= WHAT YOU WILL DO =
Each entry is to be retyped exactly as it stands.

= DATASET EXCERPTS =
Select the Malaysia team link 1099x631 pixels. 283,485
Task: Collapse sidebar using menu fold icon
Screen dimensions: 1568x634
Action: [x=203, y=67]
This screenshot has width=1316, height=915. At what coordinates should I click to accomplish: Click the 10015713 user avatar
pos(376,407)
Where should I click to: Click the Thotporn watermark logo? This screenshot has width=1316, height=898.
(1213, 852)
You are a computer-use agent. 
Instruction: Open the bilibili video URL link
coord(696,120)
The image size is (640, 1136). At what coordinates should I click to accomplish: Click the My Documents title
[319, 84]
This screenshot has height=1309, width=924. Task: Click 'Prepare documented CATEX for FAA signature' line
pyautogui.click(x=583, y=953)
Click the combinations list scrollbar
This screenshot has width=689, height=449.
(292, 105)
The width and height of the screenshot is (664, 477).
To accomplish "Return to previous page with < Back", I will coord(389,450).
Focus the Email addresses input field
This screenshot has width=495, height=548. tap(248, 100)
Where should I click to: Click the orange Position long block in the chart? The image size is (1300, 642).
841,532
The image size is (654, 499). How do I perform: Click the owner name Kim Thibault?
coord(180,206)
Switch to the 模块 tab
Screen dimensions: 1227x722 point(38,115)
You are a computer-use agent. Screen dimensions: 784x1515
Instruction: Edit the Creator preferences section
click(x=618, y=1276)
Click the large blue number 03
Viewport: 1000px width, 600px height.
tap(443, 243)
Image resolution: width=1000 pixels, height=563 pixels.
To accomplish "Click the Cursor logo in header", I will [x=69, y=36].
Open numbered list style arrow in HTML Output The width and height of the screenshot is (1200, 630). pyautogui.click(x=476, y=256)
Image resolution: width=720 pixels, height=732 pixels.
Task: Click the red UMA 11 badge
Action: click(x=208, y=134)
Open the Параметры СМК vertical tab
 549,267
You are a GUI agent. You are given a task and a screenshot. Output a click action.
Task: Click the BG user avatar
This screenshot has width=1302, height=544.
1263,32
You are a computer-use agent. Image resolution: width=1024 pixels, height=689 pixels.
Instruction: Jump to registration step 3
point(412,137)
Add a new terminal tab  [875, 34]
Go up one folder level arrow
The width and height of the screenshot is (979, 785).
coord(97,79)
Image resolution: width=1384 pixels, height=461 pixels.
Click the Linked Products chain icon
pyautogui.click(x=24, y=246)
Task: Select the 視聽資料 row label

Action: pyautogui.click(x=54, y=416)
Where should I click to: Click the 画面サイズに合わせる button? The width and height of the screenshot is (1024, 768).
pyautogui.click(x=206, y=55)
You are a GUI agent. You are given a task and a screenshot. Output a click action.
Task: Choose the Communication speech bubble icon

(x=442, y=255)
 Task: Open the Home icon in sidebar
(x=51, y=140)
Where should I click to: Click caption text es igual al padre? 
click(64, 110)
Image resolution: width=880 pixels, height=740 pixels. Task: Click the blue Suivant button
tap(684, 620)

= EXPECTED ANSWER =
Select the Malaysia team link 1099x631 pixels. 283,485
Task: Collapse sidebar using menu fold icon
Screen dimensions: 1568x634
Action: [x=203, y=67]
This screenshot has width=1316, height=915. At what coordinates should I click to accomplish: Click the 10015713 user avatar
pos(376,407)
Where should I click to: Click the Thotporn watermark logo? This screenshot has width=1316, height=898.
(1213, 852)
You are a computer-use agent. 
Instruction: Open the bilibili video URL link
coord(696,120)
The image size is (640, 1136). At what coordinates should I click to accomplish: Click the My Documents title
[319, 84]
This screenshot has height=1309, width=924. Task: Click 'Prepare documented CATEX for FAA signature' line
pyautogui.click(x=583, y=953)
Click the combinations list scrollbar
This screenshot has width=689, height=449.
(292, 105)
The width and height of the screenshot is (664, 477).
To accomplish "Return to previous page with < Back", I will coord(389,450).
Focus the Email addresses input field
This screenshot has width=495, height=548. tap(248, 100)
Where should I click to: Click the orange Position long block in the chart? The image size is (1300, 642).
841,532
The image size is (654, 499). How do I perform: Click the owner name Kim Thibault?
coord(180,206)
Switch to the 模块 tab
Screen dimensions: 1227x722 point(38,115)
You are a computer-use agent. Screen dimensions: 784x1515
Instruction: Edit the Creator preferences section
click(x=618, y=1276)
Click the large blue number 03
Viewport: 1000px width, 600px height.
tap(443, 243)
Image resolution: width=1000 pixels, height=563 pixels.
To accomplish "Click the Cursor logo in header", I will [x=69, y=36].
Open numbered list style arrow in HTML Output The width and height of the screenshot is (1200, 630). pyautogui.click(x=476, y=256)
Image resolution: width=720 pixels, height=732 pixels.
Task: Click the red UMA 11 badge
Action: click(x=208, y=134)
Open the Параметры СМК vertical tab
 549,267
You are a GUI agent. You are given a task and a screenshot. Output a click action.
Task: Click the BG user avatar
This screenshot has width=1302, height=544.
1263,32
You are a computer-use agent. Image resolution: width=1024 pixels, height=689 pixels.
Instruction: Jump to registration step 3
point(412,137)
Add a new terminal tab  [875, 34]
Go up one folder level arrow
The width and height of the screenshot is (979, 785).
coord(97,79)
Image resolution: width=1384 pixels, height=461 pixels.
Click the Linked Products chain icon
pyautogui.click(x=24, y=246)
Task: Select the 視聽資料 row label

Action: pyautogui.click(x=54, y=416)
Where should I click to: Click the 画面サイズに合わせる button? The width and height of the screenshot is (1024, 768).
pyautogui.click(x=206, y=55)
You are a GUI agent. You are given a task and a screenshot. Output a click action.
Task: Choose the Communication speech bubble icon

(x=442, y=255)
 Task: Open the Home icon in sidebar
(x=51, y=140)
Where should I click to: Click caption text es igual al padre? 
click(64, 110)
Image resolution: width=880 pixels, height=740 pixels. Task: Click the blue Suivant button
tap(684, 620)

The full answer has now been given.